Nice guy. Had a, shall we say, healthy self-esteem. His first Hunter novel, The Blackboard Jungle, was a huge best-seller and he never achieved that level of success again, which really bothered him.

He was an amazing writer, with a Mozartean deftness, requiring very little in terms of line editing, and of course plotted his novels so tightly you didn’t want to pull out a brick and make the whole building fall. He also insisted on lots of attention from the publicity and marketing departments, and was quite inventive at concocting crackpot schemes to increase his sales.

He hated Hillary Waugh, who usually gets credit for “inventing” the police procedural genre. Felt he deserved the credit. Always kept up with bestselling thrillers to see what more successful writers were up to, and compared their talent to his.

VERY serious about his profession. I saw him at his most intense during a coffee date with Westlake, where the two of them had a heavy discussion about the Screen Writers Guild, which was up to some treachery at the time, can’t remember exactly what.

Drove him crazy that everyone refers to the movie as "Hitchcock’s The Birds. To the point where he had characters in his novels refer to it. “Everybody thinks the actors just make up their lines! Who do they think WROTE the script?”

I always put in a lot of effort to stay on his good side, and he seemed to like me a lot. You had to remember, though, as Westlake once put it to me, “Evan is a Sicilian.

Yeah, there’s no perfect way to solve that problem…writing a series over five decades and keeping Steve Carella perpetually 37.

It bothers me to reread Rex Stout novels from the '60s, because Archie Goodwin no longer wears hats.

What was the reason why he changed his name from Salvatore Lombino?

Like Governer Mario Cuomo and other Ital-Americans of their generation, Evan was convinced that WASP America looked down on the fine people of Southern Italy as lacking sufficient whiteness.

They have a point. I remember watching the 1951 Kirk Douglas film noir Detective Story and thinking the the evil “guido” character played by Joseph Wiseman looked like he came from another damn planet.. “Dirty wop” and “greasy dago” tripped off the lips of many U.S. citizens.

So rather than fighting the power, Salvatore Lombino of Manhattan became “Evan Hunter” of Connecticut, borrowing the names from his high school and college alma maters.

Tom Holt writes humorous SF and fantasy, like “Expecting Someone Taller,” and "Who’s Afraid of Beowulf. It was recently revealed that he’s been writing more straight (plot driven) fantasy under the name K. J. Parker for a decade and a half (while still writing Holt-esque stuff under his own name).

No kidding! I LOVED Expecting Someone Taller.

Heinlein published his best stuff under his own name, his “B” material as Anson McDonald, and his “C” grade stuff as Lyle Monroe, Caleb Saunders, and a few other pseudonyms.

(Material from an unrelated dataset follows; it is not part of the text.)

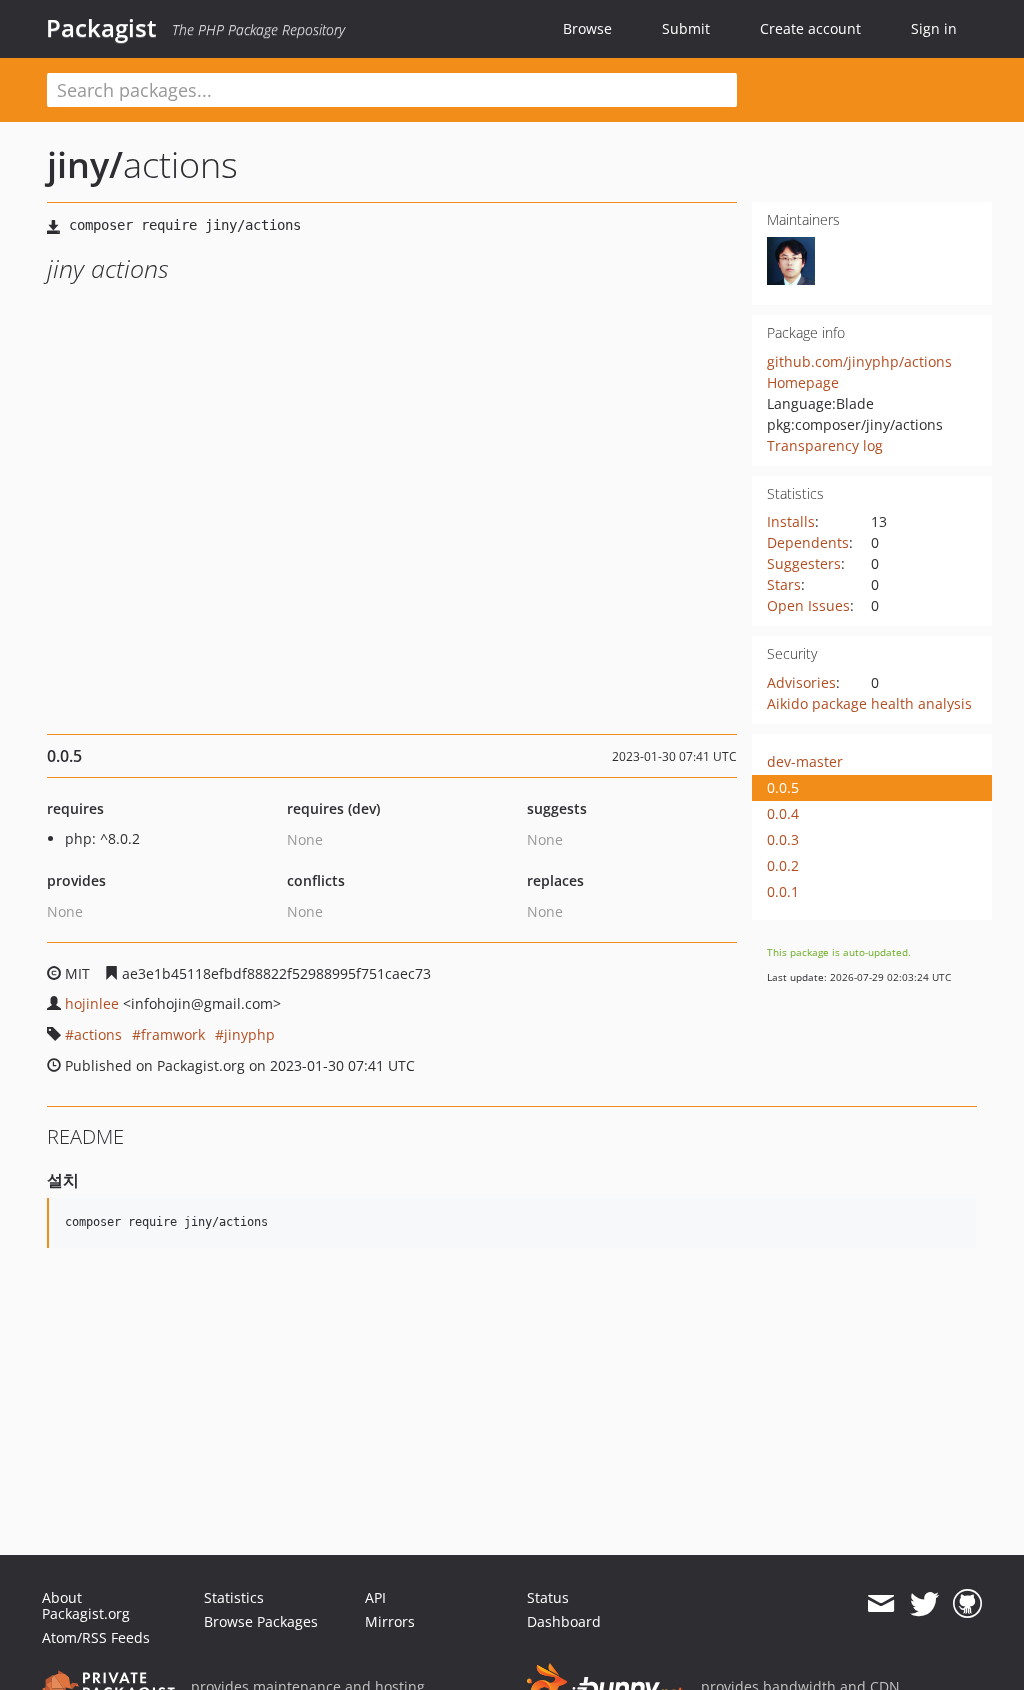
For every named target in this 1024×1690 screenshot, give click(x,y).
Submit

Oh, is he out now? I remember finding out about it in the mid-90s, and being kinda sworn to secrecy about it. The KJ Parker books are well worth reading, I liked them a lot, but very, very different to the Holt stuff.

Ruth Rendell wrote under that name when she published her detective series and mystery/thrillers. When she wanted to do something more “psychological” she used Barbara Vine.